(PROMPT)
Lines from the beginning of the data through the line containing "Decrease Qtà a" are to be copied exactly, with no other line included.

(Records excerpted from a collection)
*-*-*
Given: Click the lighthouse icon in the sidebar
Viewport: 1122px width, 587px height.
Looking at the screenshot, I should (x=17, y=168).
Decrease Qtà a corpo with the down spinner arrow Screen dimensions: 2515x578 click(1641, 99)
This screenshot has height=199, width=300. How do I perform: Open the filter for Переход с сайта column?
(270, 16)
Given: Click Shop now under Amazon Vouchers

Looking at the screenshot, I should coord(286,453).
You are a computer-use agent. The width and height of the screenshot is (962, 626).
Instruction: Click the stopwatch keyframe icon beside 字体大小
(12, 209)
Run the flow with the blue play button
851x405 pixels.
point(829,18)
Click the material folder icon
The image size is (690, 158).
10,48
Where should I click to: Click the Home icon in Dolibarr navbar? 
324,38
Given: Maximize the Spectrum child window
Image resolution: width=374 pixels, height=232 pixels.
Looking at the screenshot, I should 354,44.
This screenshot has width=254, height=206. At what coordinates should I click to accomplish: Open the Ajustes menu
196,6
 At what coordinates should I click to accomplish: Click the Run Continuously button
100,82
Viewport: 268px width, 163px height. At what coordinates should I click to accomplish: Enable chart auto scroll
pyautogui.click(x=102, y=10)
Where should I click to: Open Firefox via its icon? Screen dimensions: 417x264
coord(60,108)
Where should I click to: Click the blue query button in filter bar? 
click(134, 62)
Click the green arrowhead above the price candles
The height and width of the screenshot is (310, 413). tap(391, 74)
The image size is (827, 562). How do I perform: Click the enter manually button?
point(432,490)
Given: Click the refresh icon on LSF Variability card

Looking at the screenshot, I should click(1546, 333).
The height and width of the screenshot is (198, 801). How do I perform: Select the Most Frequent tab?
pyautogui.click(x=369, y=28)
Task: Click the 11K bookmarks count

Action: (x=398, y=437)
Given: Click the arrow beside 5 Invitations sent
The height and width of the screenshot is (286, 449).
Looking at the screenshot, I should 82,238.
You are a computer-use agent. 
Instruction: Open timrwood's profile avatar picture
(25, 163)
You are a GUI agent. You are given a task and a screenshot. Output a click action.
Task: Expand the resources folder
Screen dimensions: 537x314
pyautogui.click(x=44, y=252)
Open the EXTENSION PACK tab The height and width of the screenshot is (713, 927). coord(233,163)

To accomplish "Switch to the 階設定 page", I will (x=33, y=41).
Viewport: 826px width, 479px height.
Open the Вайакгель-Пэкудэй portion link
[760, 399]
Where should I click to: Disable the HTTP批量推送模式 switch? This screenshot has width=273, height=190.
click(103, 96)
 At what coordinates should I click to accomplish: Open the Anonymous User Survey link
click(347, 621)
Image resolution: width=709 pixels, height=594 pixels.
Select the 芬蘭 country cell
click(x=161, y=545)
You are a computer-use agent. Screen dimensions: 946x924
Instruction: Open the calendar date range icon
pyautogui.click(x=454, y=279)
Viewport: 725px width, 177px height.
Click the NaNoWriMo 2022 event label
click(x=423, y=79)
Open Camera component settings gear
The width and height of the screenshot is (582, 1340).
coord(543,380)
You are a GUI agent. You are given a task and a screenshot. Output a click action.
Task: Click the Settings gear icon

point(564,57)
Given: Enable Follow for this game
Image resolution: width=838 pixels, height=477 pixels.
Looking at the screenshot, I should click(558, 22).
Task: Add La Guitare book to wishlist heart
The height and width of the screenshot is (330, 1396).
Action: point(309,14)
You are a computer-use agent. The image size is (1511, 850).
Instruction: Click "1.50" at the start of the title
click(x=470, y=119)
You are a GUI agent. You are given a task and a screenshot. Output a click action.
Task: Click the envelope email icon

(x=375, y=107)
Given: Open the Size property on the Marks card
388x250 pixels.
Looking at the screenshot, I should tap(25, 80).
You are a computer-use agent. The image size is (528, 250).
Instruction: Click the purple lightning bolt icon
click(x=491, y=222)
*-*-*
(OUTPUT)
Given: Click the lighthouse icon in the sidebar
Viewport: 1122px width, 587px height.
Looking at the screenshot, I should (x=17, y=168).
Decrease Qtà a corpo with the down spinner arrow Screen dimensions: 2515x578 click(1641, 99)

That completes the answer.